I use Coyboy Magic grooming spray when I brush them,it has silicone in it and it helps repell dirt and it helps w/ the sticky turds... That's common w/ long haired dogs. Sometimes they get those "hangers on" and you don't see them until they fall off...in the house yuck!. I do "bum checks" to make sure we don't have any hitch hikers... If you plan to cut him in a puppy cut it'll help to trim the tail some. I think it seems to stick to the tail fur more often since it's a bit coarser than the body fur.


----------



## pammy4501 (Aug 8, 2007)

LOL!! That's what we call a dingleberry in our house. Poor Frank, they scare him to death! He runs around like his butt is on fire! I usually just do a little butt bath when it happens.


----------



## bellaratamaltese (May 24, 2006)

QUOTE (pammy4501 @ Dec 27 2009, 11:05 PM) index.php?act=findpost&pid=867420


> LOL!! That's what we call a dingleberry in our house. Poor Frank, they scare him to death! He runs around like his butt is on fire! I usually just do a little butt bath when it happens.[/B]

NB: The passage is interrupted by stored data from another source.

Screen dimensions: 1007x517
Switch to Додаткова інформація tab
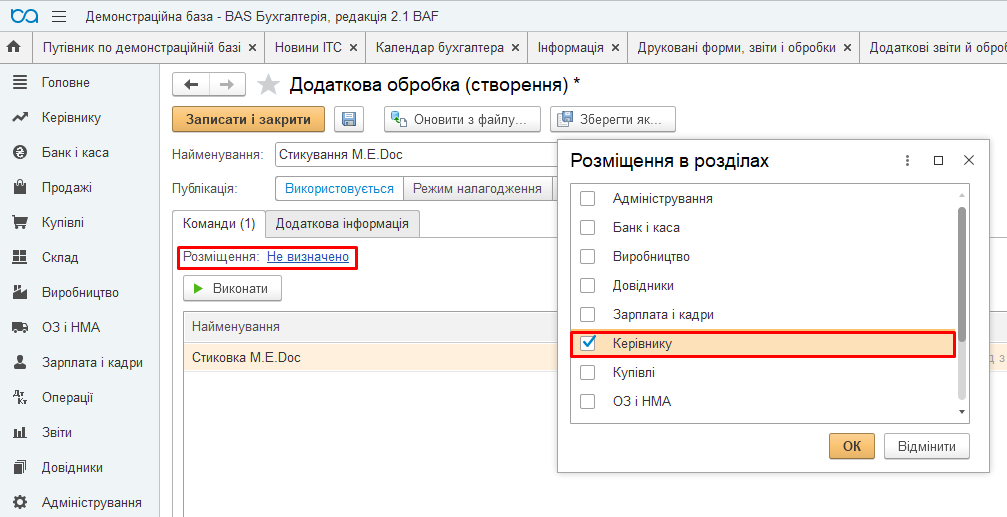tap(342, 224)
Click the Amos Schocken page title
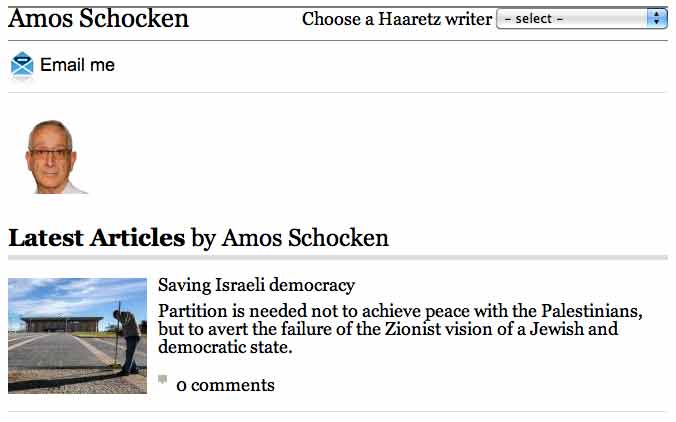 [98, 18]
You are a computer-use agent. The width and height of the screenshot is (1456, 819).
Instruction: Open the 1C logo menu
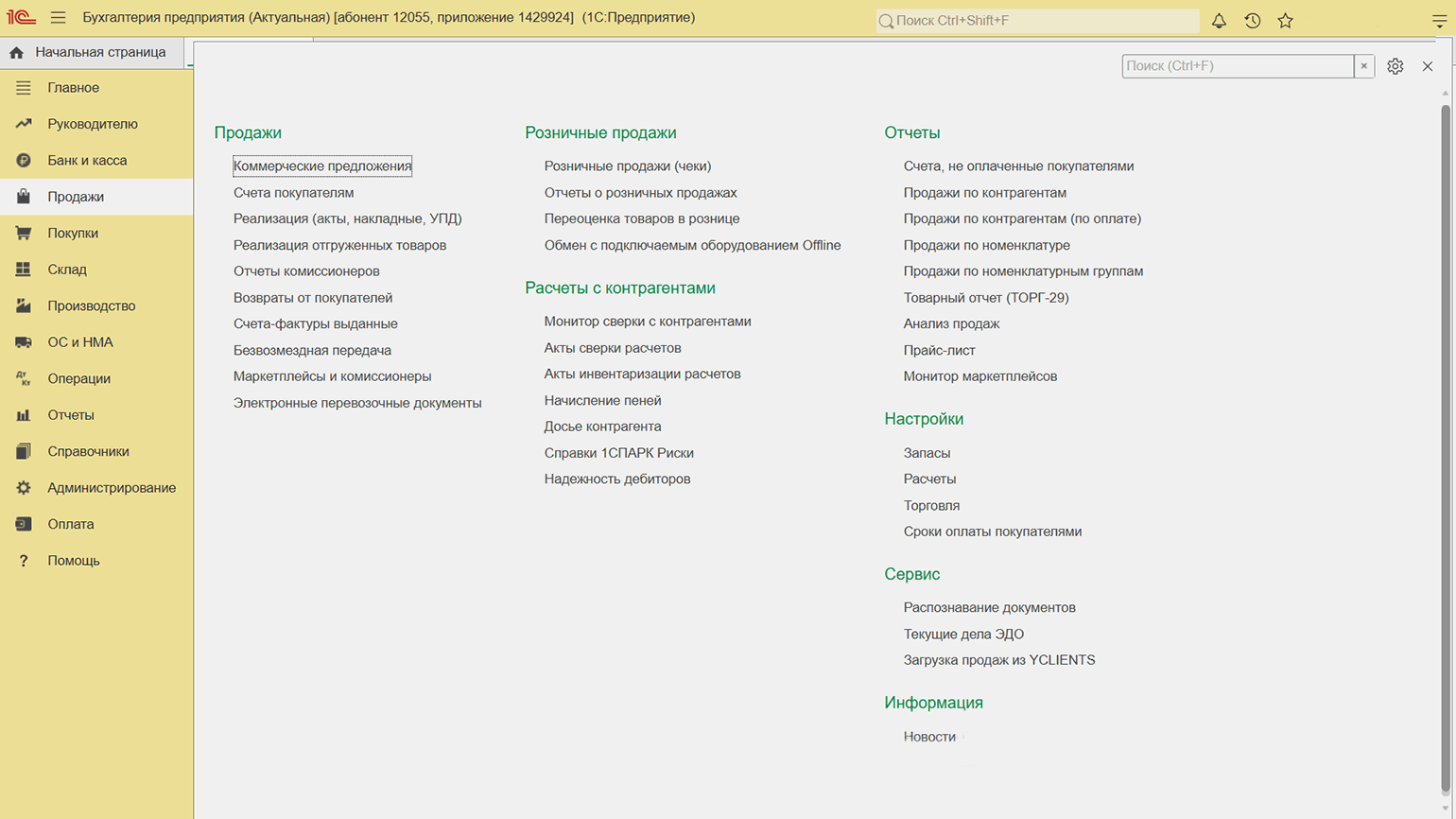[x=21, y=18]
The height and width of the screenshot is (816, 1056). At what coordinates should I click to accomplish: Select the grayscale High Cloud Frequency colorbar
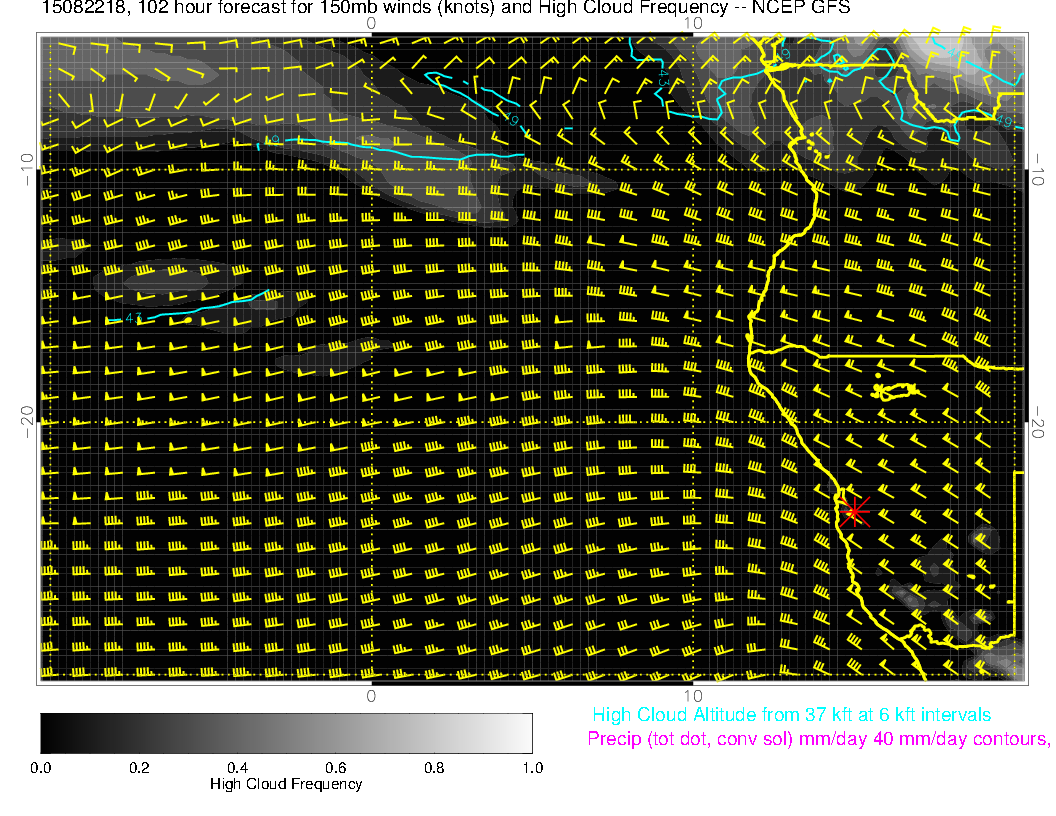[286, 733]
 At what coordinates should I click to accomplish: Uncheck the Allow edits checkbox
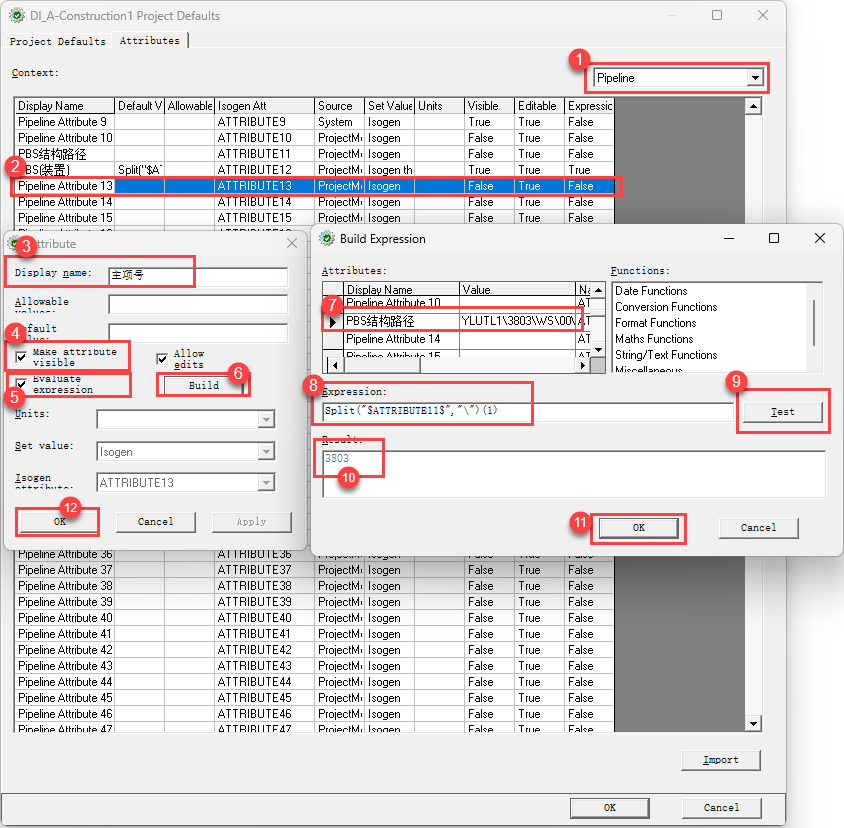[162, 359]
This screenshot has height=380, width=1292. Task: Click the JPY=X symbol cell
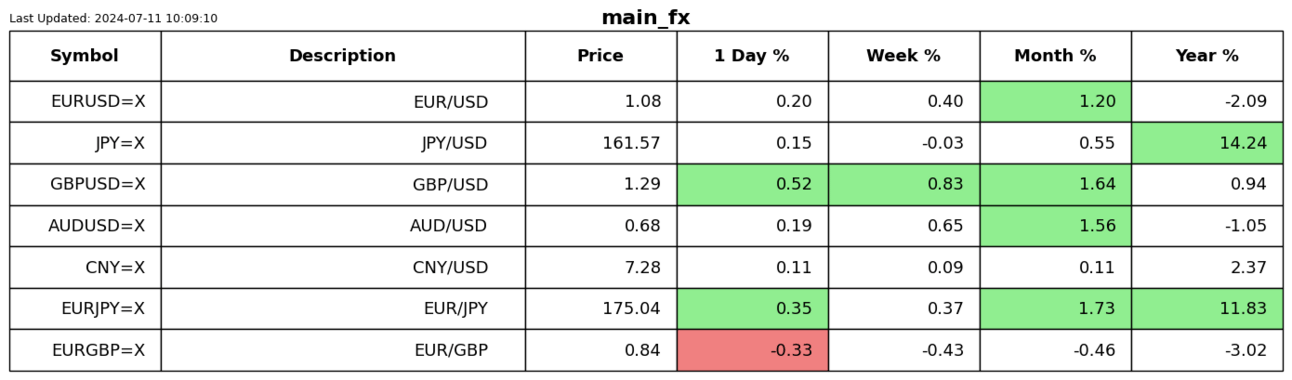pyautogui.click(x=85, y=143)
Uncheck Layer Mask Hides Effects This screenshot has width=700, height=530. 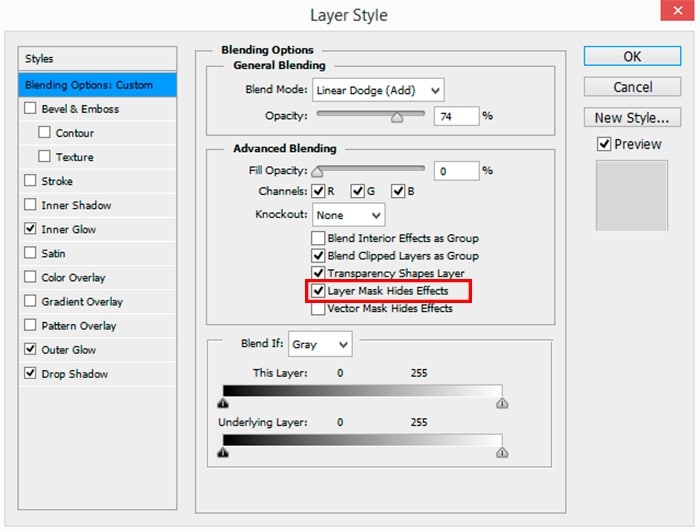[x=319, y=291]
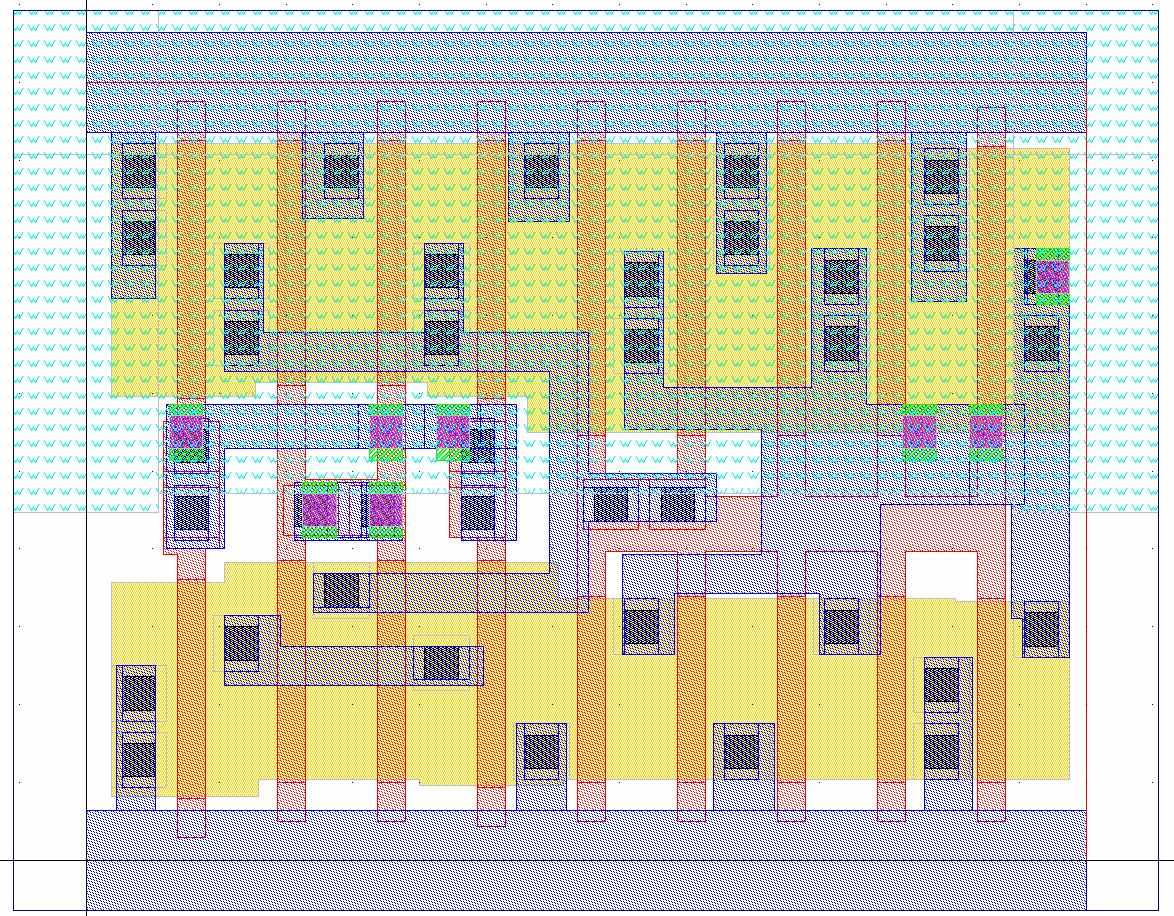Click the topmost purple via near the right edge
This screenshot has width=1174, height=916.
pyautogui.click(x=1051, y=277)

hahaha, I can just picture that! It's funny how tragic they can look over a little bit of poop stuck to the coat. 

Poor Frank and his poo phobia.


----------



## michellerobison (Dec 17, 2009)

Al calls them doggie tootsie rolls or doggie doughtnuts... Our dogs run from them too which is hillarious when they don't realize it's stuck...on them... I can tell when they have a sticky turd they walk realy slow like something has them by the tail.


----------



## almitra (Apr 24, 2009)

Only twice in 8 mos? I think that doesn't sound too terribly often. Though if it happens even once, it's too much...LOL! I always do a check of Pepper's gable end after she goes poo and returns back to the house...just to be sure. Rarely happens and she is in full coat. The cowboy magic might well be a viable answer for you.....never heard of it before I came to SM.


----------



## Orla (Jul 5, 2009)

I'd be so happy if it was twice in 8 months for Milo!!

It happens to him once every 2 weeks or even more often!

I always check his bum after poops!


----------



## ilovemymaltese (Oct 9, 2008)

QUOTE (Amby @ Dec 28 2009, 01:16 PM) index.php?act=findpost&pid=867540


> I'd be so happy if it was twice in 8 months for Milo!!
> 
> It happens to him once every 2 weeks or even more often!
> 
> I always check his bum after poops![/B]



Took the words out of my mouth! LOL That's like once a week for us! Haha but its just one of the joys of owning a maltese!


----------



## Snowball Pie's Mommi (Oct 16, 2008)

QUOTE (pammy4501 @ Dec 28 2009, 01:05 AM) index.php?act=findpost&pid=867420


> LOL!! That's what we call a dingleberry in our house. Poor Frank, they scare him to death! He runs around like his butt is on fire! I usually just do a little butt bath when it happens.[/B]


Oh, that is soooo funny!!! That is exactly what we call them ... "Dingleberries" One of us is always home to check his little butt ... but, every once in a while a dingleberry appears out of nowhere! I check his butt after every poopie ... but, then again, I am here and thus able to do that.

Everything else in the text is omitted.